(Selected text begins)

The relative risk of lung cancer in smokers and non-smokers was obtained from three case-control studies on Hodgkin's lymphoma survivors [14–16]. These studies have used different criteria for smoking history. One study evaluated the risk of lung cancer in those who had any history of smoking, a second study determined the risk in those who smoked at least 10 pack-years after diagnosis of Hodgkin's lymphoma, and a third study reported the risk in those currently smoking at least one pack per day [14–16]. We assumed that the prevalence of smoking was similar to that in the general population and performed sensitivity analysis to assess the impact of this assumption [34]. We then used the relative risk of lung cancer in smokers and non-smokers and the prevalence of smoking to calculate the incidence of lung cancer among smokers and non-smokers.
The histologic distribution of small-cell lung cancer and NSCLC was obtained from the SEER database [33]. The stage distribution of NSCLC in unscreened patients was also obtained from the SEER database [33]. The stage distribution of NSCLC in screened patients was derived from six published prospective studies on CT screening [20–29].
Mortality from lung cancer was stratified by the stage and histology of lung cancer and was obtained from the SEER database [33]. Lung cancer-specific mortality was estimated as a function of time from diagnosis and declined by 70%–80% from the first year to the fifth year after diagnosis. Mortality from Hodgkin's lymphoma was also obtained from the SEER database and represented both mortality directly due to Hodgkin's lymphoma and excess mortality associated with Hodgkin's lymphoma [33]. Mortality from causes not related to Hodgkin's lymphoma was derived from the 1999 United States life tables [35].
Low-dose screening CT scans may yield false-positive findings that necessitate further diagnostic studies and in some cases, invasive testing. The frequency of such false-positives was estimated from published studies on CT screening for lung cancer [20–28]. We assumed that false-positive tests were associated with increased costs and decreased health-related quality of life, but no changes in mortality. Screening can also be associated with certain biases such as lead-time bias, length-time bias and overdiagnosis bias [36–39]. Previous studies have reported estimates of these biases based on serial chest X-rays, tumor growth rates and necropsy studies [38–43]. We did not include lead-time bias in our baseline model, but incorporated it in sensitivity analyses by subtracting 1 year of survival for patients detected at localized stage by screening [38, 39]. We did not include length-time or overdiagnosis biases in our baseline model, but incorporated these in sensitivity analyses using rates previously reported in the literature [39]. We assumed that patients with ‘overdiagnosed’ lung cancer had the same costs as patients with lung cancer, but the same survival and health-related quality of life as patients without lung cancer.

(Selected text ends)
(Provided information begins)

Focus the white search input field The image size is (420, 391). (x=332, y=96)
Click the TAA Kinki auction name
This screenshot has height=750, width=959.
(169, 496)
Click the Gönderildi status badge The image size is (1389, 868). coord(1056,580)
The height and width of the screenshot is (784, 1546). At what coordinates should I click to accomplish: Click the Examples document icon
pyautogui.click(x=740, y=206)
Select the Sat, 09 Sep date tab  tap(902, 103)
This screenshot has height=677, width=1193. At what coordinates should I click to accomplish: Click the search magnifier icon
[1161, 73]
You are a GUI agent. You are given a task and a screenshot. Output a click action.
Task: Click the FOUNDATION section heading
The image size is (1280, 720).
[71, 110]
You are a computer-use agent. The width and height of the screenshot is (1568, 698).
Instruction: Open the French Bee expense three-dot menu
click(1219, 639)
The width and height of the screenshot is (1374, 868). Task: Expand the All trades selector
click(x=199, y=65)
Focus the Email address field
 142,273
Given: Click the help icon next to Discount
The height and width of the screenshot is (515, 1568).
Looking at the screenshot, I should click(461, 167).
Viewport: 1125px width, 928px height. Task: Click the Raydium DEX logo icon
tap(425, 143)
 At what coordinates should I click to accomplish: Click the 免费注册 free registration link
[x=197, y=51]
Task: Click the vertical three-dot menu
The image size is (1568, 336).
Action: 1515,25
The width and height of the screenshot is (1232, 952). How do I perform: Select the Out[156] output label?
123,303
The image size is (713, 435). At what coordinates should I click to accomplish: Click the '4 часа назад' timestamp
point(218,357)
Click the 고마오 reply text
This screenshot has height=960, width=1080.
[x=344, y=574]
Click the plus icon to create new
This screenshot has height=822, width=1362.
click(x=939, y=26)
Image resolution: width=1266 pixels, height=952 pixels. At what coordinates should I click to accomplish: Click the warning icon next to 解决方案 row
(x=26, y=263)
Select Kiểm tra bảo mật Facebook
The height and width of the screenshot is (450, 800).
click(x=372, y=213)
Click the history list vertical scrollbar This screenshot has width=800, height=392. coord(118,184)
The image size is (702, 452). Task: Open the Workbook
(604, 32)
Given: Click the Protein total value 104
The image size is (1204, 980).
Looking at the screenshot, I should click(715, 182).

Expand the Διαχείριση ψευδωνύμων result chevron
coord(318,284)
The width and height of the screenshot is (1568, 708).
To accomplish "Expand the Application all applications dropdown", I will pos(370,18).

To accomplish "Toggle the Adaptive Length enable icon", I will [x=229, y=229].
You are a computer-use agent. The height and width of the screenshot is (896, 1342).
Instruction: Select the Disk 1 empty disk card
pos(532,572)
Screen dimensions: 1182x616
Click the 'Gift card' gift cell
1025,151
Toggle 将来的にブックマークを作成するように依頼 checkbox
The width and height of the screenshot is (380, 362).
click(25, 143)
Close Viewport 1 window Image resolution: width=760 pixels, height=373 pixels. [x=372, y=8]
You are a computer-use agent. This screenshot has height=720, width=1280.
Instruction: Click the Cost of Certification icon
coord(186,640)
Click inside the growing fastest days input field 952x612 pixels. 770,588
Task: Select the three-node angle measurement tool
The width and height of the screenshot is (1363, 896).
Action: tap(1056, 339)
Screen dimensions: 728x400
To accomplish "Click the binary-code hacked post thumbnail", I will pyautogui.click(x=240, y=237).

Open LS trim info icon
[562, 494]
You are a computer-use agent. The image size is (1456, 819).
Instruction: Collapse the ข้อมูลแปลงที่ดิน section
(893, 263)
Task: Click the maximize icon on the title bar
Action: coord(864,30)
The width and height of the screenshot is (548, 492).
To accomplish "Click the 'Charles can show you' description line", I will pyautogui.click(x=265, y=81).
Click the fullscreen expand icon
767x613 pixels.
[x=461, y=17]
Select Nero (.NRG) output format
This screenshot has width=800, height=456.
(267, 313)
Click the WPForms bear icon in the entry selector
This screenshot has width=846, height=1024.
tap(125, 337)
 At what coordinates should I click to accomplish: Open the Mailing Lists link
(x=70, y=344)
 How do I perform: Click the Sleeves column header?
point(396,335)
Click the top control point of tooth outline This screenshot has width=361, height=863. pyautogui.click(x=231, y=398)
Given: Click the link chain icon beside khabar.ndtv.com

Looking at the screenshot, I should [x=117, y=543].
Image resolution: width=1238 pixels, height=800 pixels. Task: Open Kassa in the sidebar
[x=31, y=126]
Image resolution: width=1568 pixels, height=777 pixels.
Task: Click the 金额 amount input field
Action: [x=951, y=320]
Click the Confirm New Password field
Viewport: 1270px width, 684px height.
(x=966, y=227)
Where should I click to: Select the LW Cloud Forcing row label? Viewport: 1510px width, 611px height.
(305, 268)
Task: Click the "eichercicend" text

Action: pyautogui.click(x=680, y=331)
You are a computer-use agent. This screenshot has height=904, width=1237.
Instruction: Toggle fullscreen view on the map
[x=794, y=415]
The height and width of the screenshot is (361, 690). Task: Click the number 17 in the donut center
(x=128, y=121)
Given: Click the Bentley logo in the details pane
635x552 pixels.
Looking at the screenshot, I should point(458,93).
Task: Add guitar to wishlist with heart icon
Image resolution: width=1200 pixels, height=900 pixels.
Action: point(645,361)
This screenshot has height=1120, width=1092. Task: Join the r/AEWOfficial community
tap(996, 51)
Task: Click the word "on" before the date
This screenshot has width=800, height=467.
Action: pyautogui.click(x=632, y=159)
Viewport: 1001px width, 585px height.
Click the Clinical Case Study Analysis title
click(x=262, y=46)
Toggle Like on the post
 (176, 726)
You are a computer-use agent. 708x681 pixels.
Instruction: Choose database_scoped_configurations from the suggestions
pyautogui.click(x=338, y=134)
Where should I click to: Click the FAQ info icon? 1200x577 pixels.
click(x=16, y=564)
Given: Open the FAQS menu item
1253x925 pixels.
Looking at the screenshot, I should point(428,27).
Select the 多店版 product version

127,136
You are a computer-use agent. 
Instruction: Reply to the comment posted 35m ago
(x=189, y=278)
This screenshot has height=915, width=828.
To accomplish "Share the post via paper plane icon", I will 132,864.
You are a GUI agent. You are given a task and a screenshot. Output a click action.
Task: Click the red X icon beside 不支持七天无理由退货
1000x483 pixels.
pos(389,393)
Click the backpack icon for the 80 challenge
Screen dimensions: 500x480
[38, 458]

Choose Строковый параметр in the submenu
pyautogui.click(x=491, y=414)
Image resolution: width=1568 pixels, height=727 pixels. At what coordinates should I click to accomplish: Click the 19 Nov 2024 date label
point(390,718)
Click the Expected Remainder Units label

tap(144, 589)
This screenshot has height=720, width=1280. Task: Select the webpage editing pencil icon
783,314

(Provided information ends)

● **Prompt A**: Which types of screening bias does the methods passage name?
● **Prompt B**: According to the methods passage, what source supplied mortality from causes not related to Hodgkin's lymphoma?
● **Prompt C**: Write the next part of the methods passage, continuing after its final sentence.
The listing has no role in this work.

● **Response A**: Lead-time bias, length-time bias, and overdiagnosis bias.

● **Response B**: The 1999 United States life tables.

● **Response C**:
Health-related quality of life adjustments or utilities for Hodgkin's lymphoma, small cell lung cancer and localized, regional and distant stages of NSCLC were obtained from the medical literature [44, 45]. Patients who had false-positive screening CT scans were assigned short-term losses in utility with values derived from the literature [44].
The direct costs of medical care for lung cancer were obtained from Fireman et al.'s study on the costs of cancer care in a health maintenance organization [46]. These costs were stratified by the stage of lung cancer and the phase of care (initial, continuing or terminal care) [46]. As there are no published reports on long-term costs of care for Hodgkin's lymphoma, we used the long-term costs of care reported by Fireman et al. for breast cancer, prostate cancer, colon cancer and non-Hodgkin's lymphoma, and we performed extensive sensitivity analyses to determine whether the costs of care for Hodgkin's lymphoma influenced our results [46]. The costs for diagnostic tests and office visits were obtained from the 2002 National Physician Fee Schedules Relative Value Scale [47]. In the baseline analysis, the cost for a low-dose screening CT was assumed to be the same as that for a standard-dose diagnostic chest CT. We assumed that patients with a positive screening CT had a follow-up office visit and a follow-up chest CT with their associated costs. We also assumed that if the follow-up CT showed suspicious findings, the patient had another follow-up office visit and either a CT-guided or thoracoscopic biopsy with their associated costs. All costs were converted to 2002 US dollars using the medical care component of the Consumer Price Index to adjust for inflation [48].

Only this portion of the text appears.